Using semantic technology to help companies get a handle on big data
START-UP NATION: SindiceTech:As its research attracted the attention of global organisations, SindiceTech knew the time was right to start commercialising its big idea
LATE LAST SUMMER, Dr Giovanni Tummarello and Dr Renaud Delbru gathered together a core group of NUIG researchers and delivered the big news – they were going into business.
Having looked for a way to commercialise their work on semantic technology and data infrastructures since arriving in Galway in 2007, the pair had begun to receive requests for help from pharmaceutical giants such as Lundbeck and Eli Lilly as well as the world’s biggest scientific, technical and medical publisher, Elsevier.
“We didn’t immediately see a commercial application for our work,” says Tummarello, who, along with Delbru, launched SindiceTech in December last year amid requests for help from the companies mentioned. “We sort of had no choice but to start up,” laughs Tummarello.
Indeed, in a week where Talis, one of the leading names in semantic web and linked data technology decided to discontinue its work in this area, claiming it doesn’t represent “an addressable market”, the pair are still a little taken aback at the rate of progress the company is undergoing.
“What happened is that our efforts, and the capabilities of the very large-scale knowledge processing which we work on, has not gone unnoticed,” says the Italian-born Tummarello.
The companies saw the technologies created by the pair and their researchers as a scalable and stable warehousing option for their data, one which allowed them share and repurpose this data on a large scale.
If the semantic web is the integration and exploitation of the enormous amount of information on the internet, the companies who contacted Tummarello and Delbru wanted to do the same within their own infrastructure.
“Take a company who may have acquired five other companies over a year and taken in all their data,” says Tummarello. “It makes a lot of sense to integrate the data from each into one because you would be able to create business or software or whatever type of solutions which are much more powerful. Traditionally, you would be designing a huge database that requires a lot of product design to create, all at immense cost.”
SindiceTech’s work cuts this out, as they form “strategic linked data clouds” for companies with masses of complex data becoming easily manageable. A spin-off company from NUIG’s Deri Institute, a world leader in the area of the semantic web, SindiceTech arose from the work behind Sindice.com, a research project which focused on creating a next-generation search engine.
Sindice.comlets users collect, search and query semantically marked-up web data, and today there are 700 million web pages of such data indexed within the site’s search engine. While the last decade has seen immense development within semantic web tools, until this point it had been difficult to see where all that work could be monetised.
“Sometimes companies have all these databases and have this feeling that something useful can be done with them but they don’t know what that is . . . and even if they do look into it might take three months to decide what that is,” says Tummarello.
“However, we can take a new database from a company or a research group or whatever else, and integrate it in a way and start getting some benefit out of it right away. That’s what was not possible before.”
In terms of rivals in this area, the Italian points to the fact that the company’s clientele “could have gone anywhere for this, yet they found themselves attracted to a research initiative in the west of Ireland”, and says the company sees itself as unique in the big data marketplace.
While their customers may be global names, the company is still run on a small scale, something which suits those in its Galway offices. Each contract involves “intensive collaboration with the customer”, says Tummarello, adding, “it’s not a €300 desktop product we’re selling here”.
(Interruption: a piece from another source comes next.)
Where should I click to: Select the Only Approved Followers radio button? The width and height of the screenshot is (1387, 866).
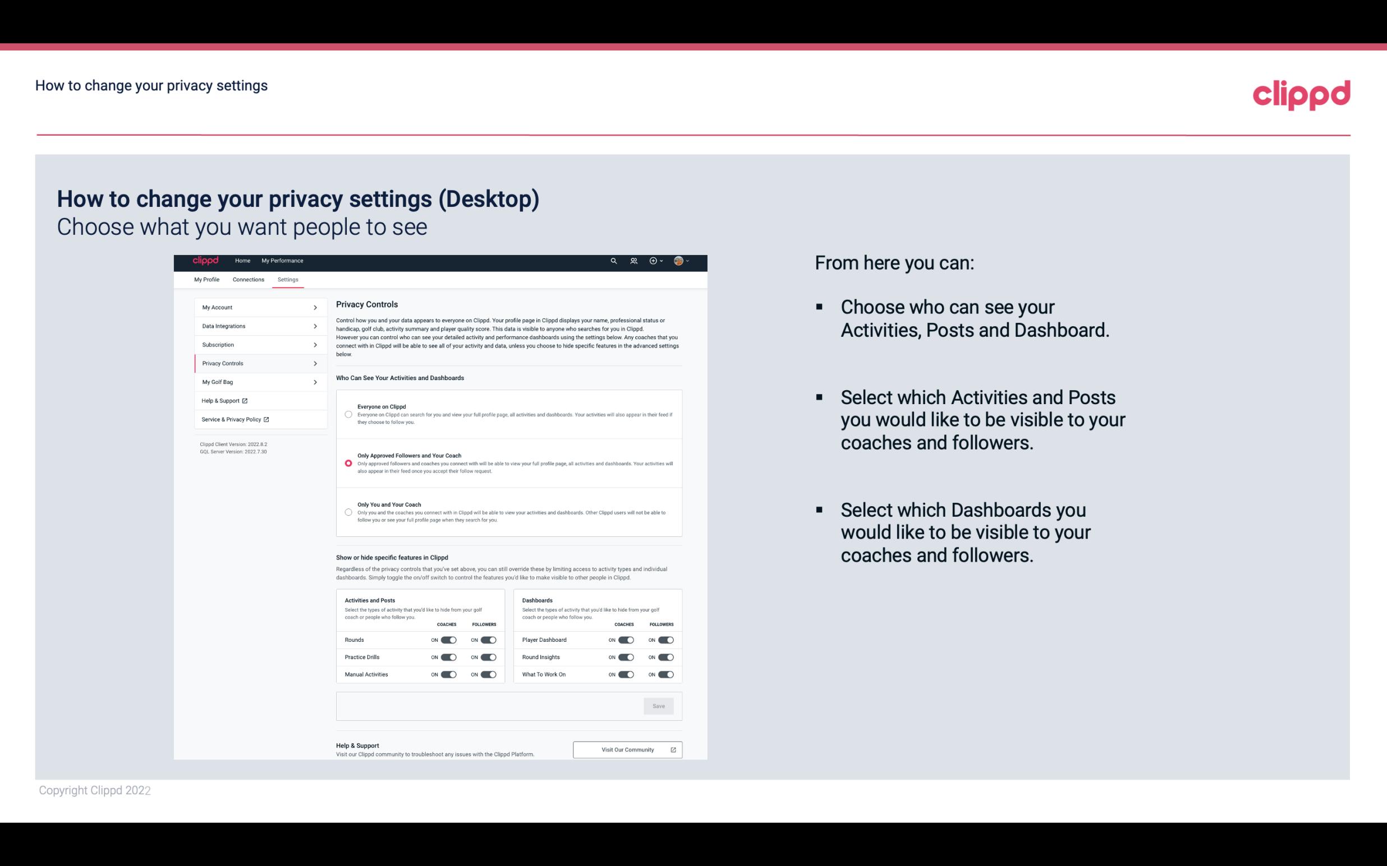348,462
Alongside Tummarello and Delbru, there are four other full-time staff members along with a “loose collective of six or seven” others who, as the company expands, will hopefully be taken on full time, while “engineers with interest in big data technologies” are being sought as well.
In September, SindiceTech will look towards private investment for “a couple of million euro to support the operation properly” as they seek to open a US office, though Tummarello points out that with the company soon to become profitable, such investment may not be needed.
Elsewhere, the company just released the open-source product SparQLed, which it hopes will produce yet more developments within the linked data cloud space. We have our own space really,” says Tummarello explaining the move, “and it’s a great space to be in.”